Its new restaurant in Osaka has a full-size replica of a JAL Boeing 767, a cabin crew, videotapes of travel information and seats in executive or first-class sections.

"For some people, airline food is an oxymoron," said JAL spokesman Geoffrey Tudor. "But we thought there was a group of people who didn't think so. We're aiming the restaurant at people who maybe don't travel very much, but want to try out the experience."

Triumph of Culture BOSTON -- A prisoner climbed onto a jail roof and declared he would come down only if corrections officials could name all six children on "The Brady Bunch."

ATLANTA -- The Georgia legislature engaged in extended debate over a bill to make Little Richard's "Tutti-Frutti" the state rock song. The measure was not passed.

MINNEAPOLIS -- Anthony Thornton, 39, eclipsed his own Guinness world record of walking backward by backing up for 23 hours 45 minutes, for a total of 95.7 miles.

Thornton said his reverse stroll was uneventful for him, but his wife, walking forward, tripped and hurt her arm.

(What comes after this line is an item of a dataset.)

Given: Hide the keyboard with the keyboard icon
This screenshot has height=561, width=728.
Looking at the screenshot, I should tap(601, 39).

SAN JOSE -- A 30-foot banner at the San Jose Public Library, hung to welcome guests in 27 languages, was pulled down after red-faced library officials discovered that a greeting in the main native Philippine language did not mean "welcome."

It meant "circumcision."

Triumph of Government SAN FRANCISCO -- California has a new law requiring state employees to answer their telephones within 10 rings. The legislation was written by Democratic state Sen. Bill Lockyear.

The San Francisco Examiner couldn't reach Lockyear for comment on the effectiveness of the law because no one was answering his telephone.

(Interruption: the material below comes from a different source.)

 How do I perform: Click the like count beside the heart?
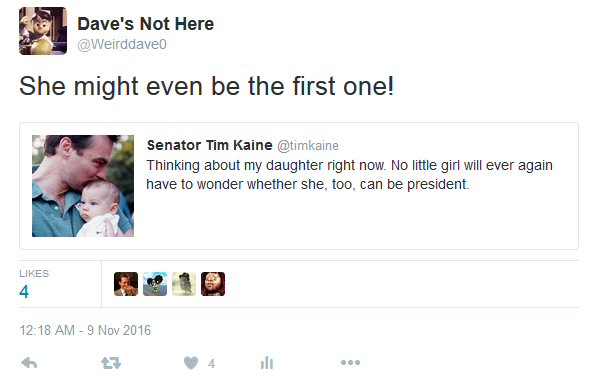point(211,364)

SINGAPORE -- The government introduced a fine of $17 for people who don't flush after using public toilets.

Incorrigible non-flushers may have to pay as much as $588 for three or more offenses.

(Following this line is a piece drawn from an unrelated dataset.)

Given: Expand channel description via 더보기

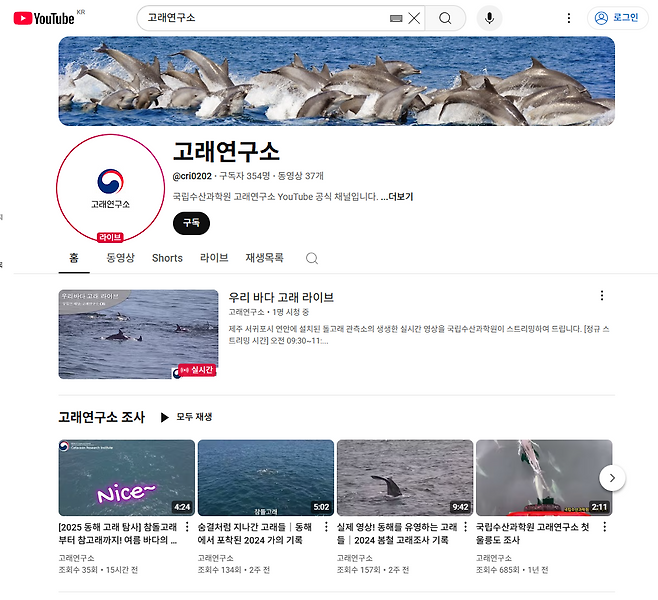Looking at the screenshot, I should [x=399, y=197].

ORMOND BEACH, Fla. -- Eric Levin hoped a catchy name for his record store would bring in business, but he got more attention than he wanted after opening Secret Service Music & More.

The shop specializing in hard-to-find recordings hadn't been open long when the owner got a visit from two real Secret Service agents. They told him he was violating a federal law by using the name of their employer.

"Their reasoning was that if someone knew of someone threatening the life of the president and wanted to call the Secret Service, they could get confused," Levin said.

The agents confiscated Levin's business cards, several posters and several dozen T-shirts featuring the store's logo.

A shaken Levin agreed to change the store's name. It's now Criminal Records.

Triumph of Religion BRUGES, Belgium -- Police were investigating purchases of racehorses and other unusual property by a convent here..

The religious order reportedly also bought a Mercedes-Benz auto equipped with a bar; a farmhouse; and a castle in Tarbes, France.

The nuns are members of the Poor Sisters of Clare.

PROGRESO, Tex. -- Hundreds of people have been traveling to this tiny town in the lower Rio Grande valley to view what they perceive as the image of the Virgin Mary on the concrete floor of a shower stall in the bathroom of Progreso Auto Supply.